While the proposed model demonstrates effectiveness using structured symptom and risk factor data, its clinical utility could be further enhanced through the integration of additional data modalities. Incorporating longitudinal patient history, including prior UTI occurrences, comorbidities, and treatment outcomes, may enable more personalised and context-aware predictions. Additionally, the increasing availability of wearable health technologies presents an opportunity to integrate continuous physiological data for early detection and monitoring of infection progression. Although such multimodal integration would require more advanced data fusion techniques and robust data management frameworks, it holds significant potential for improving model performance and clinical relevance.

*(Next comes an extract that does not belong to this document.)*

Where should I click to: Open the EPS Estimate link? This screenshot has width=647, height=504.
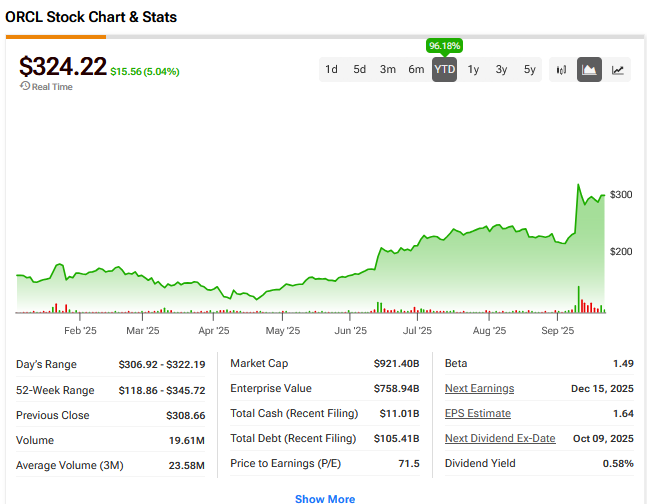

However, a key limitation of this study is the absence of external validation using independent datasets from different geographical regions or healthcare settings. This limitation restricts the ability to fully assess the generalizability and robustness of the model, particularly when deployed in diverse real-world clinical environments. As such, the current findings should be interpreted with caution in terms of broader clinical applicability. Future work should therefore prioritise external validation on independent datasets, as well as the development of scalable and interpretable architectures capable of handling heterogeneous data sources, particularly in low-resource settings.

4. Conclusions

This study demonstrates the potential of machine learning models, particularly Random Forest and XGBoost, for supporting the diagnosis of urinary tract infections using patient symptoms and risk factors in settings where laboratory diagnostics may be limited. The integration of explainable artificial intelligence techniques, such as LIME, enhances the transparency of model predictions by identifying clinically relevant features, including painful urination and urinary frequency, thereby supporting interpretability and clinical reasoning. Although the Random Forest model achieved the best overall performance, the relatively small differences between models suggest that multiple approaches may offer comparable predictive capabilities depending on the clinical context. Importantly, the use of structured clinical data and computationally efficient models highlights the feasibility of deploying such approaches in low-resource environments, where rapid and accessible decision-support tools are critically needed. However, a key limitation of this study is the absence of external validation using independent datasets, which restricts the immediate generalizability and clinical applicability of the proposed models. While internal validation strategies, including cross-validation during model development and evaluation on a held-out test set, were employed to enhance robustness, these approaches cannot fully substitute for validation across diverse populations and real-world clinical settings. Therefore, the findings of this study should be interpreted as preliminary and exploratory, serving as a foundation for further validation rather than as definitive evidence for clinical deployment. In addition, the use of synthetic data balancing techniques may have influenced model behaviour and should be carefully considered when interpreting the results. Future work will prioritize external validation using multi-center and geographically diverse datasets, as well as prospective clinical evaluation to assess real-world performance, reliability, and usability. Further research will also explore advanced explainability methods and integration into digital health platforms to support practical implementation. By addressing these limitations, subsequent studies can enhance the robustness, generalizability, and translational impact of machine learning-based diagnostic systems in healthcare.